• Objective
Use the bike-sharing analysis below to answer these questions, numbering your answers to match.
1. In what year did Ford GoBike launch its bike-sharing service?
2. How many observations make up the dataset of daily trips and mean temperatures?
3. Besides ggplot2, which R library is loaded before the plot is drawn?

• Excerpted passage
======

Shared bikes emerged as early as 1965 in Europe. As share economy gains popularity in the recent years, many launched bike-sharing services have been launched. People might use the service for multiple reasons, commuting, entertainments, etc. Riding bike can be fun and extremely convenient for short distance travels, but riders are exposed to uncomfortable weather conditions, such as extreme temperature.
Ford GoBike launched its bike-sharing service in 2013 and released a dataset with detailed daily trip data in San Francisco Bay Area. The data include start location and end location of a trip, start time and end time of a trip, daily weather, etc. With the released dataset, I aggregated a dataset including how many trips happened each day and what was the mean temperature for that day in San Francisco specificly. I’m interested to find out if there is any pattern in public usage of sharing bikes. Also, I want to find out if and how would temperature affect the usage of sharing-bike services.
count_trip <- read.csv("https://raw.githubusercontent.com/joebeav/531midterm/master/trip_weather_data.csv")
count_trip <- subset(count_trip, select = c(2, 3, 4))
which(is.na(count_trip))
## integer(0)
summary(count_trip)
## dateT trips meanTemp
## Min. :20130829 Min. : 5.0 Min. :32.00
## 1st Qu.:20140530 1st Qu.: 64.5 1st Qu.:56.00
## Median :20150301 Median : 110.0 Median :61.00
## Mean :20147293 Mean : 238.9 Mean :60.34
## 3rd Qu.:20151166 3rd Qu.: 172.0 3rd Qu.:65.00
## Max. :20160831 Max. :1513.0 Max. :77.00
First, let’s take a look at the data. As shown above, no invalid observation is detected. We have three variables in the dataset. The dataset record number of trips and mean temperature for each day starting on Aug. 29, 2013 to Aug. 31, 2016, making up a total of 1099 observations. The number of daily trips ranges from 5 to 1513, with a mean 238.9. Something worth noticing is that the 75% quantile is 172, which is much smaller than the mean value. We suspect anomaly for the top 25% observations. Meanwhile, the daily mean temperature ranges from 32 to 77 degree with a mean of 60.34 and median of 61, which is what we expect for the weather in San Fracisco.
Further exploration reveals problems in the trips records.
library(ggplot2)
library(ggpubr)
## Loading required package: magrittr
ggplot() +
geom_line(data = count_trip, aes(x = seq(1, length(dateT)), y = trips, colour = "Number of Trips"), size = 0.5) +
geom_line(data = count_trip, aes(x = seq(1, length(dateT)), y = meanTemp, colour = "Mean Temperature"), size = 0.5) +
xlab("Days") +
ylab("") +
ggtitle("Original Data") +
theme(legend.position=c(0.8, 0.9))

======

Entries from a dataset
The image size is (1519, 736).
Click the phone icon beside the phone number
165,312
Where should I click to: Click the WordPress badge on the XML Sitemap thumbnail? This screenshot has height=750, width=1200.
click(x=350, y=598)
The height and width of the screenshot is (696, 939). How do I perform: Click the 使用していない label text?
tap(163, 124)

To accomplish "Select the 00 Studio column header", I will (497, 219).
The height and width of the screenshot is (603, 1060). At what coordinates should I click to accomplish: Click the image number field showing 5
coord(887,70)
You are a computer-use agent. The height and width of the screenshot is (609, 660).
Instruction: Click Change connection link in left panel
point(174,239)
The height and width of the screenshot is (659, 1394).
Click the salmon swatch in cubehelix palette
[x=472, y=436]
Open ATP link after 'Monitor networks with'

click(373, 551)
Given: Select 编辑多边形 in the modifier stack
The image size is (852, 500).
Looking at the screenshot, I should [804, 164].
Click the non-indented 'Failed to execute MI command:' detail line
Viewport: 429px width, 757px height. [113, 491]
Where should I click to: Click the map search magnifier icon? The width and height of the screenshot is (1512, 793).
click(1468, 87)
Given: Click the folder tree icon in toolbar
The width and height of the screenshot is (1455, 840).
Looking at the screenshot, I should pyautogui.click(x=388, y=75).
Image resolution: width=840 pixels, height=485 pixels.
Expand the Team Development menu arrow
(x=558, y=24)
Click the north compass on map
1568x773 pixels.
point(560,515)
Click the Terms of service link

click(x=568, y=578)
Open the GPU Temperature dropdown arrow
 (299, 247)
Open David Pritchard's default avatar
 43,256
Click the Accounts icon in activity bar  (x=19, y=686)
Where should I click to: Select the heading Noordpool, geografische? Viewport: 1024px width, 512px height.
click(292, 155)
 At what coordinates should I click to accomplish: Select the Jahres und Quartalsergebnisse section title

======

• Response to the exercise
1. 2013
2. 1099
3. ggpubr